Study text Start Marker

Guesstimate Algorithm for Medical Research

Elizabeth

This document is aimed at subcontractors doing medical research for me. I am sharing it in the hope it is more broadly useful, but have made no attempts to make it more widely accessible.

Intro

Guesstimate is a tool I have found quite useful in my work, especially in making medical estimates in environments of high uncertainty. It’s not just that it makes it easy to do calculations incorporating many sources of data; guesstimate renders your thinking much more legible to readers, who can then more productively argue with you about your conclusions.

The basis of guesstimate is breaking down a question you want an answer to (such as “what is the chance of long covid?”) into subquestions that can be tackled independently. Questions can have numerical answers in the form of a single number, a range, or a formula that references other questions. This allows you to highlight areas of relative certainty and relative uncertainty, to experiment with the importance of different assumptions, and for readers to play with your model and identify differences of opinion while incorporating the parts of your work they agree with.

Basics

If you’re not already familiar with guesstimate, please watch this video, which references this model. The video goes over two toy questions to help you familiarize yourself with the interface.

The Algorithm

The following is my basic algorithm for medical questions:

Formalize the question you want an answer to. e.g. what is the risk to me of long covid?
Break that question down into subquestions. The appropriate subquestion varies based on what data is available, and your idea of the correct subquestions is likely to change as you work.

Study text End Marker
Records Start Marker

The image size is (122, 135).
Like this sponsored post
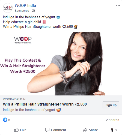20,130
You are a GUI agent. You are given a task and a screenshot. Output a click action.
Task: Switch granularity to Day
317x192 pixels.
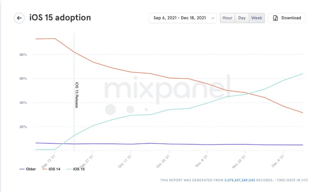click(242, 18)
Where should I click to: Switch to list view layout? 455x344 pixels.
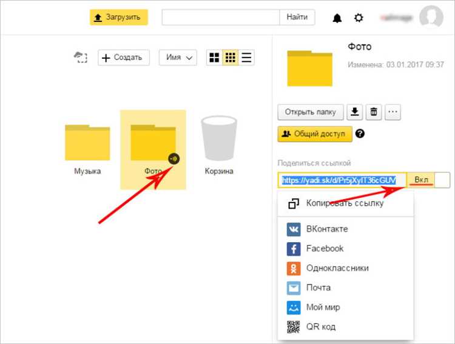[246, 58]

Records End Marker

Decide whether each statement below agrees with the text on using Guesstimate for medical research, answering yes or no and quoting the deciding words from that text. 1. The document is aimed at subcontractors doing medical research. 2. The video covers three toy questions. 3. In Guesstimate, a question's answer can only be a single number. The records are not needed here.

1. Yes: "This document is aimed at subcontractors doing medical research for me."
2. No: "The video goes over two toy questions to help you familiarize yourself with the interface."
3. No: "Questions can have numerical answers in the form of a single number, a range, or a formula that references other questions."